Exercise aim: Repeat each record that follows, keeping it identical.

Saved entries:
———
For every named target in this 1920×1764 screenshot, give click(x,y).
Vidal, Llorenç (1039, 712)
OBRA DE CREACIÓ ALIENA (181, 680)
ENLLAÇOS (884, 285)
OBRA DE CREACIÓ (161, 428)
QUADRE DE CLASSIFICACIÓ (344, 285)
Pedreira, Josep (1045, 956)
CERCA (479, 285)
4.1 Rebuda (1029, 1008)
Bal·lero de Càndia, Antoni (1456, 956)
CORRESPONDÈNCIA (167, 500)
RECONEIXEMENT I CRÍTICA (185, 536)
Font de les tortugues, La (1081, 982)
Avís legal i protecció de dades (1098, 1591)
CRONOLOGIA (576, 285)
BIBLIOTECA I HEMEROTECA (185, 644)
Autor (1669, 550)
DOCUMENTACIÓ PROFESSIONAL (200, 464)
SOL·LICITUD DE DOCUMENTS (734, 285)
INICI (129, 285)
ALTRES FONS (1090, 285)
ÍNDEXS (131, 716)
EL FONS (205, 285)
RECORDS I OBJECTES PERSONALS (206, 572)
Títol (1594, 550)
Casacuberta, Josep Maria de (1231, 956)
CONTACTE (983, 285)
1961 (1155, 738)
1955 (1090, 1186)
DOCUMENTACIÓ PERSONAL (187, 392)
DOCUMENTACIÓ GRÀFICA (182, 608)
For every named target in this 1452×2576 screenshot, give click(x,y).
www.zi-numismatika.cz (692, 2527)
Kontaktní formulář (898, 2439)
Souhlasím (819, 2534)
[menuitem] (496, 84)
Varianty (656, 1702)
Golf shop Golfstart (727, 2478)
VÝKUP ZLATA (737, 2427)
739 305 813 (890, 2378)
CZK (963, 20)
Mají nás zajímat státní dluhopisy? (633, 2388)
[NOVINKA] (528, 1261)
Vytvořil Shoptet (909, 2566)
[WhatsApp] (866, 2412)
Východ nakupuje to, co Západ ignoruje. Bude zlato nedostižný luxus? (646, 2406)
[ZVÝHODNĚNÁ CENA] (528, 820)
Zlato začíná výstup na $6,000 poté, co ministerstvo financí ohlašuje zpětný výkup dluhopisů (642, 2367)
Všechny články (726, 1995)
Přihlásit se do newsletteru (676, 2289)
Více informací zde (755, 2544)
———
Response below:
For every named target in this 1920×1764 screenshot, give click(x,y).
Vidal, Llorenç (1039, 712)
OBRA DE CREACIÓ ALIENA (181, 680)
ENLLAÇOS (884, 285)
OBRA DE CREACIÓ (161, 428)
QUADRE DE CLASSIFICACIÓ (344, 285)
Pedreira, Josep (1045, 956)
CERCA (479, 285)
4.1 Rebuda (1029, 1008)
Bal·lero de Càndia, Antoni (1456, 956)
CORRESPONDÈNCIA (167, 500)
RECONEIXEMENT I CRÍTICA (185, 536)
Font de les tortugues, La (1081, 982)
Avís legal i protecció de dades (1098, 1591)
CRONOLOGIA (576, 285)
BIBLIOTECA I HEMEROTECA (185, 644)
Autor (1669, 550)
DOCUMENTACIÓ PROFESSIONAL (200, 464)
SOL·LICITUD DE DOCUMENTS (734, 285)
INICI (129, 285)
ALTRES FONS (1090, 285)
ÍNDEXS (131, 716)
EL FONS (205, 285)
RECORDS I OBJECTES PERSONALS (206, 572)
Títol (1594, 550)
Casacuberta, Josep Maria de (1231, 956)
CONTACTE (983, 285)
1961 (1155, 738)
1955 (1090, 1186)
DOCUMENTACIÓ PERSONAL (187, 392)
DOCUMENTACIÓ GRÀFICA (182, 608)
For every named target in this 1452×2576 screenshot, give click(x,y).
www.zi-numismatika.cz (692, 2527)
Kontaktní formulář (898, 2439)
Souhlasím (819, 2534)
[menuitem] (496, 84)
Varianty (656, 1702)
Golf shop Golfstart (727, 2478)
VÝKUP ZLATA (737, 2427)
739 305 813 (890, 2378)
CZK (963, 20)
Mají nás zajímat státní dluhopisy? (633, 2388)
[NOVINKA] (528, 1261)
Vytvořil Shoptet (909, 2566)
[WhatsApp] (866, 2412)
Východ nakupuje to, co Západ ignoruje. Bude zlato nedostižný luxus? (646, 2406)
[ZVÝHODNĚNÁ CENA] (528, 820)
Zlato začíná výstup na $6,000 poté, co ministerstvo financí ohlašuje zpětný výkup dluhopisů (642, 2367)
Všechny články (726, 1995)
Přihlásit se do newsletteru (676, 2289)
Více informací zde (755, 2544)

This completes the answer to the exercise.